Are There Benefits From Buying Alternative Energy Technology?

05/30/01 02:52:13 PM PST
by Dr. Douglas B. Reynolds

With California's power crisis and the recent volatility in oil prices, it's tempting to buy alternative energy technology stocks. But are they profitable investments?

That there is an escalating need for new energy sources has never been more evident than this past year, when existing resources have been strained to their limits. Oil prices skyrocketed from $10 to nearly $30 per barrel in only one year and political volatility has once more engulfed the Middle East, the source of 70% of the world's proven reserves. Natural gas prices have soared in recent months due to heavier demand and a colder-than-expected winter. In the Pacific Northwest, a region heavily dependent on hydroelectricity, a single winter's drought has forced conservation measures and sharply higher power prices, with the area facing the threat of rolling blackouts.

Meanwhile, farther down the West Coast, those rolling blackouts are already in play: Deregulation, among other factors, has contributed to a full-fledged power crisis in California, and Pacific Gas & Electric, a major utility, has declared bankruptcy. Yet despite those blackouts, environmentalists fight to prevent new power lines, new power plants, and new nuclear and coal power options. The problem is clear: The US, Europe, and the world in general need new forms of energy technology.

WHO'S GOING TO BENEFIT?

Companies that provide alternative energy technologies stand to gain the most from the present energy crisis -- if the technologies are adopted. If you own stocks in any of these companies, you too will be poised for reward. Does this mean you can expect something similar to the technology runup of the 1990s?

It is a truism that when oil prices rise, all energy stocks advance. (For more information on oil price dynamics, see "Why Not Oil Stocks?" at Working-Money.com.) But keep in mind that the earnings potential of alternative energy stocks is low. In 1978, when oil prices were high and poised to go higher, I bought stock in a small solar-energy company at $2.30 per share. I held onto the stock and saw the price rise to about $2.50 per share before it started falling. By about 1983, even with oil prices still high, the shares had fallen to $0.50. I finally sold my stock, forfeiting 80% of my share value. After 1985, when oil prices came back down, many solar-energy companies went out of business altogether.

In retrospect, after having studied energy stocks, I now understand that the loss in value was caused by more than just a badly managed firm. The decline was also caused by the poor profit potential of alternative energy systems and the lack of demand for those systems.
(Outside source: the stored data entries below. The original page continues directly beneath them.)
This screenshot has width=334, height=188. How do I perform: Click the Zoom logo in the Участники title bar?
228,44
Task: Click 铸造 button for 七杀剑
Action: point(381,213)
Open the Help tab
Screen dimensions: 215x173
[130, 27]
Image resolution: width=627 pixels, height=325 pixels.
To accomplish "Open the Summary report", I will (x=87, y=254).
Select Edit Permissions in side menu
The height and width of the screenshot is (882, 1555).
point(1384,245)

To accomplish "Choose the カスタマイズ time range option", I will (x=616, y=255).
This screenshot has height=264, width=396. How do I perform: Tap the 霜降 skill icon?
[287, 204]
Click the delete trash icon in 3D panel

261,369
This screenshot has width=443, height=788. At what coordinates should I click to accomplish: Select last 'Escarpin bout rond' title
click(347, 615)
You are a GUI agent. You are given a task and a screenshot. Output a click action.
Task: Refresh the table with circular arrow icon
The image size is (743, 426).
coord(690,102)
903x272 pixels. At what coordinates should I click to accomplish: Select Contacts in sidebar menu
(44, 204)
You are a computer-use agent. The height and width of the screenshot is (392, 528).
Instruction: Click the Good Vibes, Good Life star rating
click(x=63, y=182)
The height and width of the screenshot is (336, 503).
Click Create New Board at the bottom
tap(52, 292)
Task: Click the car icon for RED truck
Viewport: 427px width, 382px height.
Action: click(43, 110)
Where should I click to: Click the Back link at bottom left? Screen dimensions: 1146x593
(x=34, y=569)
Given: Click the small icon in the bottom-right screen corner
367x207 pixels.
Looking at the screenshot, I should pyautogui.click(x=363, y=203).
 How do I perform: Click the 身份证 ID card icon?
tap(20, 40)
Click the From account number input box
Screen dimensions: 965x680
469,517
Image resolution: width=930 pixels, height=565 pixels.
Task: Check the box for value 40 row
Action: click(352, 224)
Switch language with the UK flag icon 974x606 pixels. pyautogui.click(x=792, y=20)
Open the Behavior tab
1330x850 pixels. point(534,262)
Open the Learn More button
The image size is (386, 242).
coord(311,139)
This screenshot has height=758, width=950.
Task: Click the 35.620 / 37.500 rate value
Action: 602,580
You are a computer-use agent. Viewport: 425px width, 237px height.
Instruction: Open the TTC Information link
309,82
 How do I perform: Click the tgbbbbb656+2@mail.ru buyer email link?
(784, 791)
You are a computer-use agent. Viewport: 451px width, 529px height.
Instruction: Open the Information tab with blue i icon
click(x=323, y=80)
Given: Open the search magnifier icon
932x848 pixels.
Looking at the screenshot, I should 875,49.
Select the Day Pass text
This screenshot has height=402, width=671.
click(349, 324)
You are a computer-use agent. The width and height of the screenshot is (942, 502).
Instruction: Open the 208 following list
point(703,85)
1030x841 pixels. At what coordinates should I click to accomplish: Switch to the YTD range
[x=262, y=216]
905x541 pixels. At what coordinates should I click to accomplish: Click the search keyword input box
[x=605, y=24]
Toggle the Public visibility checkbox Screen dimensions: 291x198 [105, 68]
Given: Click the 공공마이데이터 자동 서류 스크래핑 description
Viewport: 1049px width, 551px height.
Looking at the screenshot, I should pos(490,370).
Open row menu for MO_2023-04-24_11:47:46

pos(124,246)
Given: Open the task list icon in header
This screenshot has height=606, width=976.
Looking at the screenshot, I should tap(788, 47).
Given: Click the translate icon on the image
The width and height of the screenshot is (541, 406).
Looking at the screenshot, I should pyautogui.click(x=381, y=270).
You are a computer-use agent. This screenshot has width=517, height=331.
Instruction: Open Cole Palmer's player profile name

People like the idea of alternative energy; they just don't want to use it in real life.

See what a year can do to oil prices.

When energy prices go up, it's only natural to seek out energy technology stocks, but investors often act on their belief that those stocks will be more profitable than they end up being. They soon realize the hard truth when energy technology stock prices plummet. The problem is, the fundamentals of energy physics make new energy technology much less promising than, say, computer technology.

Energy, just like any technology, can be explained by physics. However, the physics of energy have proved much more of a barrier to technological improvements than the physics of electronics have. In any 10-year period, electronic equipment has improved and costs have declined. However, energy technology just plods along, with advances made in the smallest of increments. For example, in the mid-1970s handheld calculators and solar-energy systems were both just entering the market. A decade later, a handheld calculator that sold for $1,000 in 1975 could be had for just $1. In comparison, a solar-energy system that also cost $1,000 in 1975 would still have cost about $800 in 1985. So why is it that energy technology hasn't followed the same path as electronics technology?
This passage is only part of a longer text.